◆ **TASK TO COMPLETE**:
Rewrite the records below as a numbered list. Begin at the line that has "You are a GUI", stop after the line that has "Instruction: Open the Grafikon táblázatok tab", and leave out blank lines and pictures.
○ ○ ○ ○ ○
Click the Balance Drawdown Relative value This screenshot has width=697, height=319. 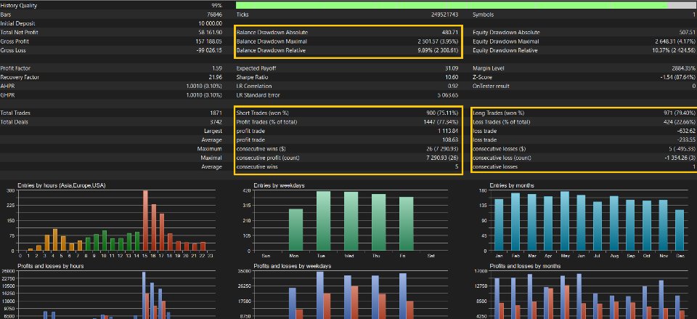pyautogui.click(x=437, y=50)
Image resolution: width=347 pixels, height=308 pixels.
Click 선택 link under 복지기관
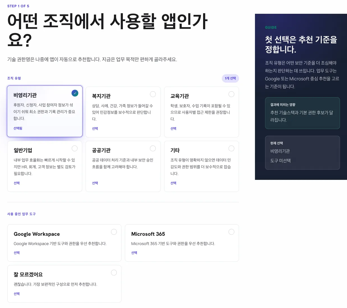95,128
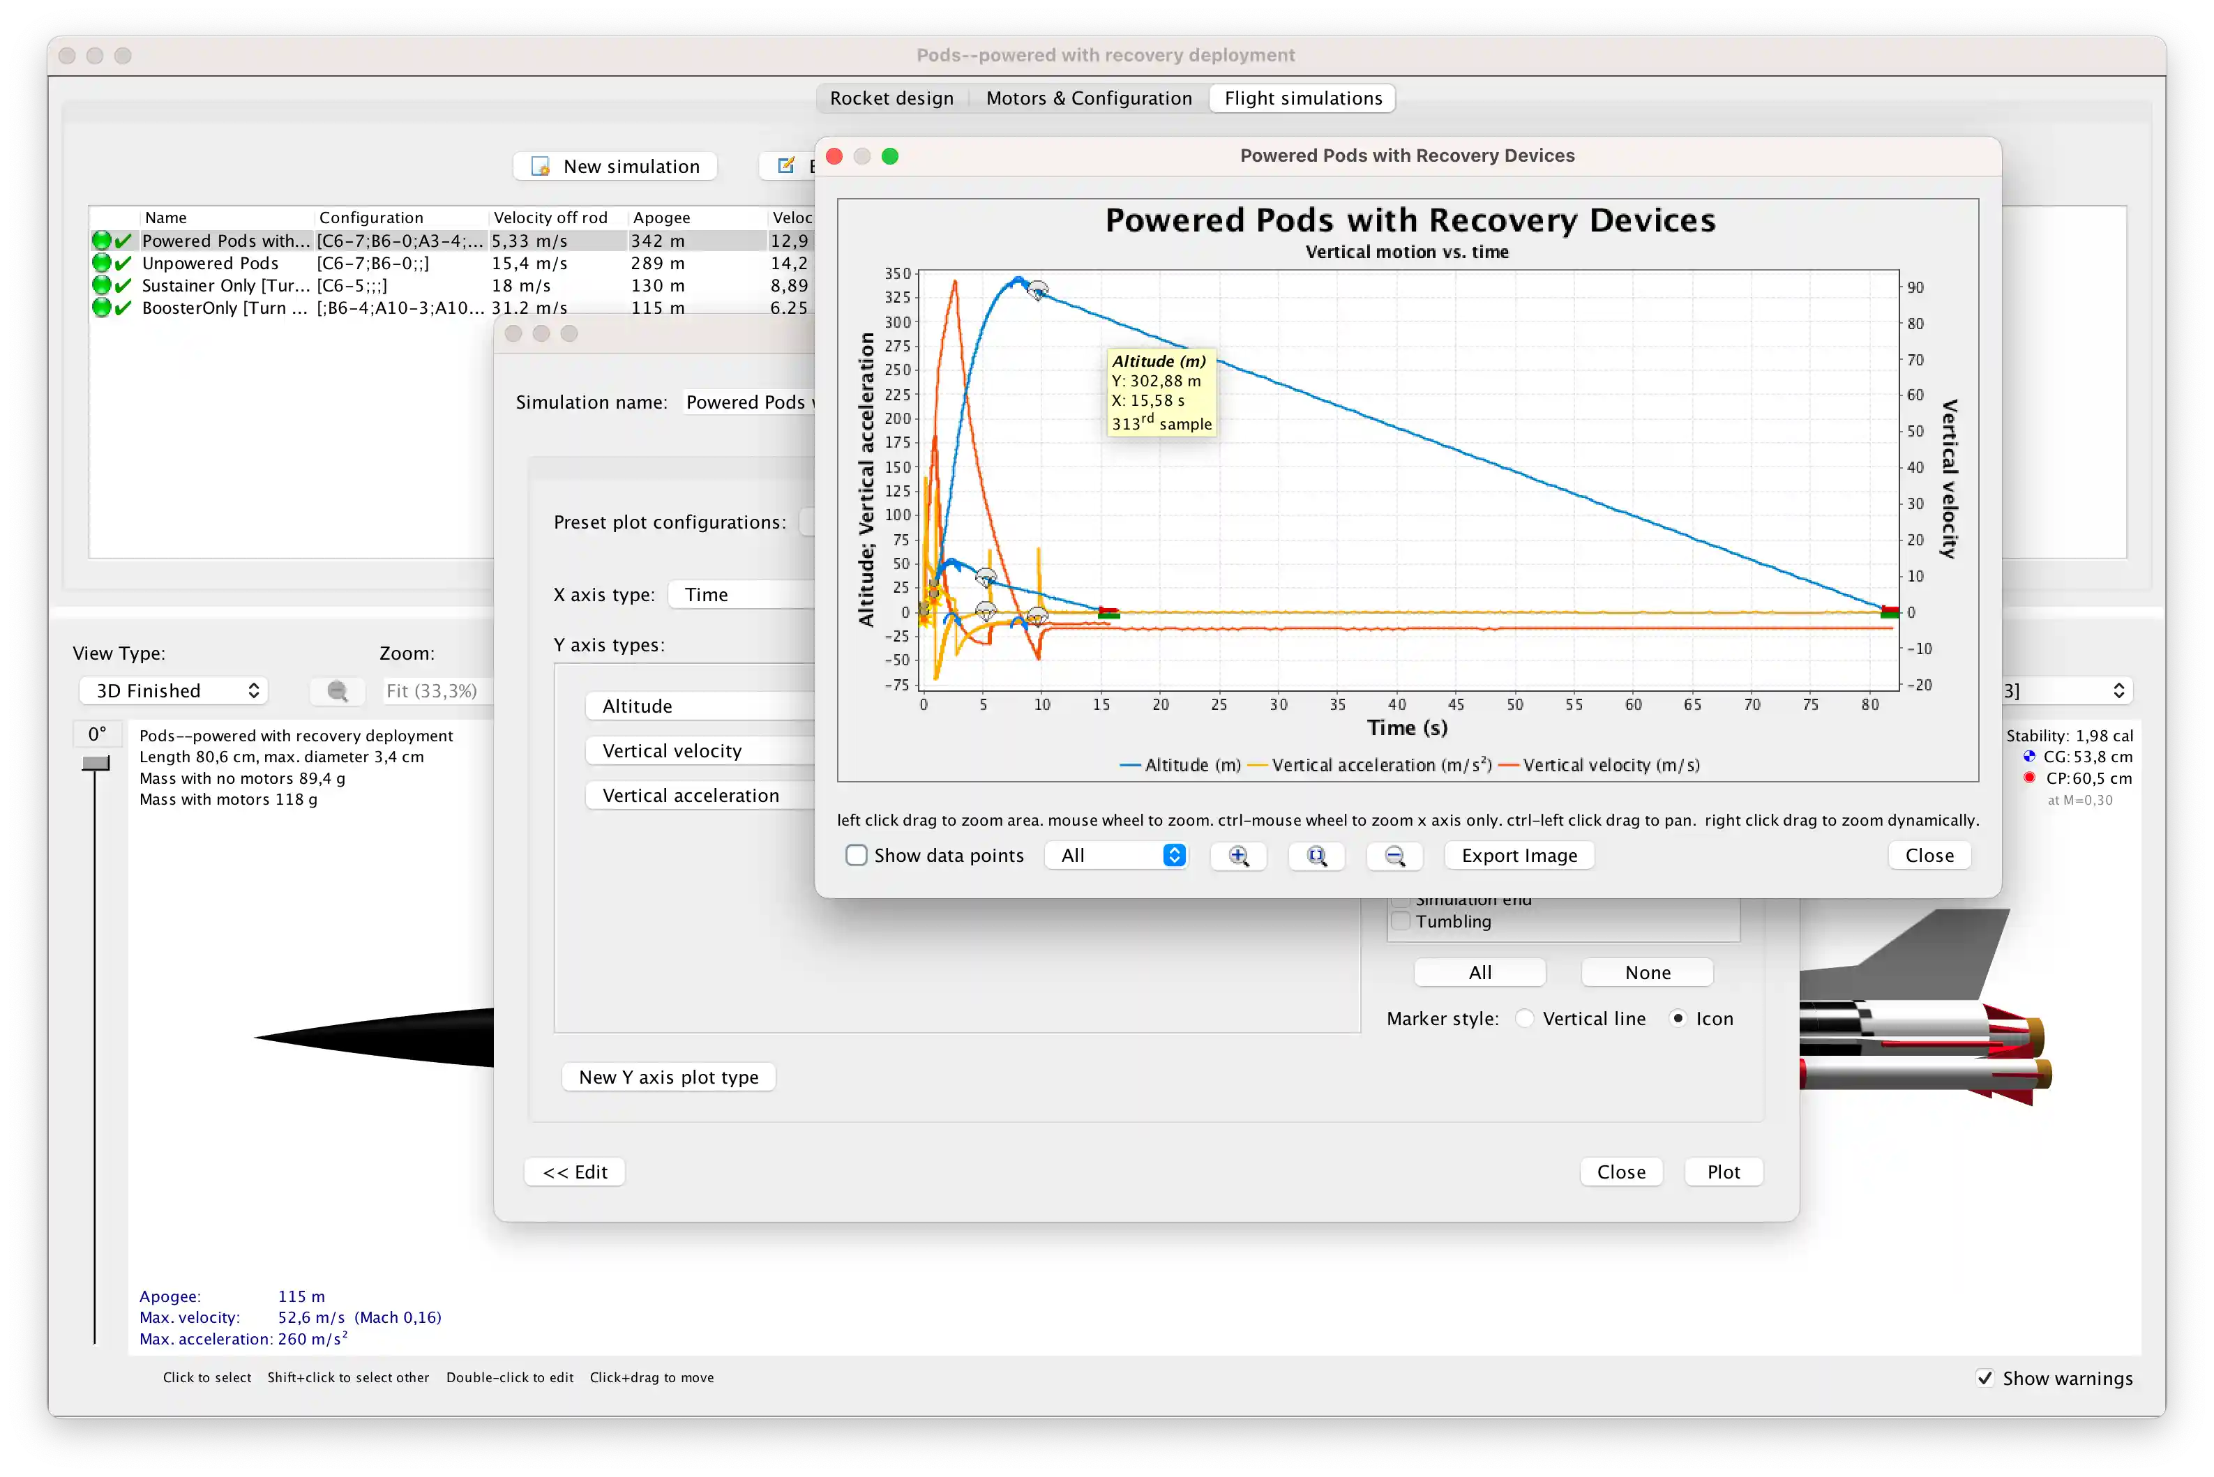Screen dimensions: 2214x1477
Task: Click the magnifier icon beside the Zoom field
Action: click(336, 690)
○ ○ ○ ○ ○
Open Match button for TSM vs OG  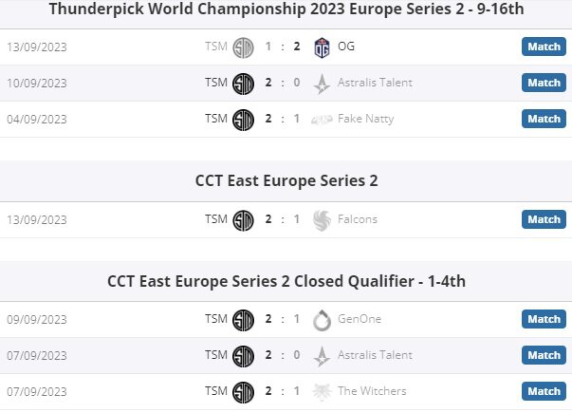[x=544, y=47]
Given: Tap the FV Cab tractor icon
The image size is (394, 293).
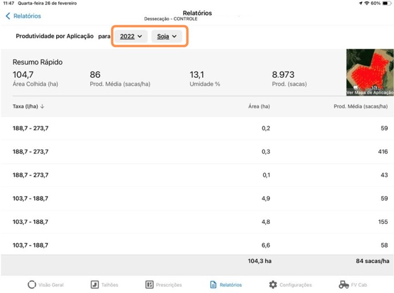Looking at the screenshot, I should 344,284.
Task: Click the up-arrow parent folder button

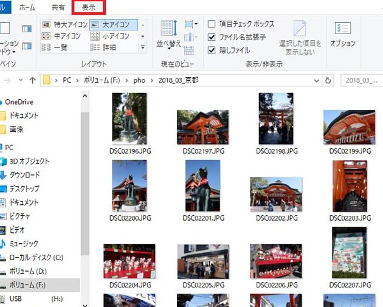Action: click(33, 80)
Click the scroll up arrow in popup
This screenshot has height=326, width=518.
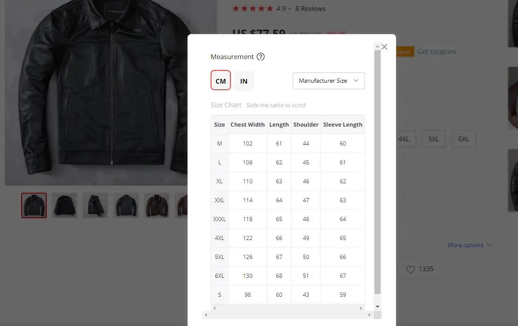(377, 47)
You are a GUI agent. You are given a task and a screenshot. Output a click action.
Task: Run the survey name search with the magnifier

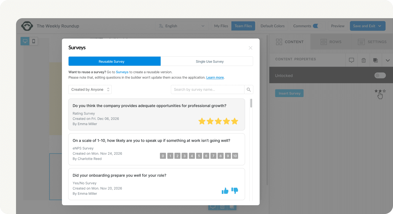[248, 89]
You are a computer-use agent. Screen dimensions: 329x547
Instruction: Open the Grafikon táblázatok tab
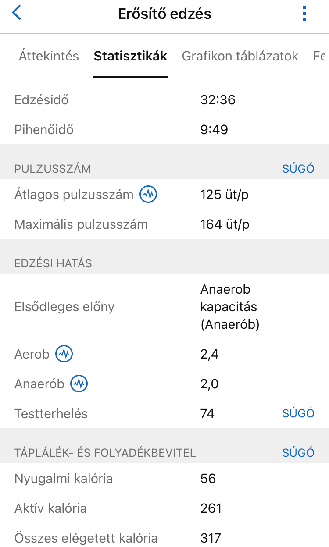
○ ○ ○ ○ ○
◆ **EXPECTED OUTPUT**:
1. You are a GUI agent. You are given a task and a screenshot. Output a click action.
2. Task: Run the survey name search with the magnifier
3. [248, 89]
4. You are a computer-use agent. Screen dimensions: 329x547
5. Instruction: Open the Grafikon táblázatok tab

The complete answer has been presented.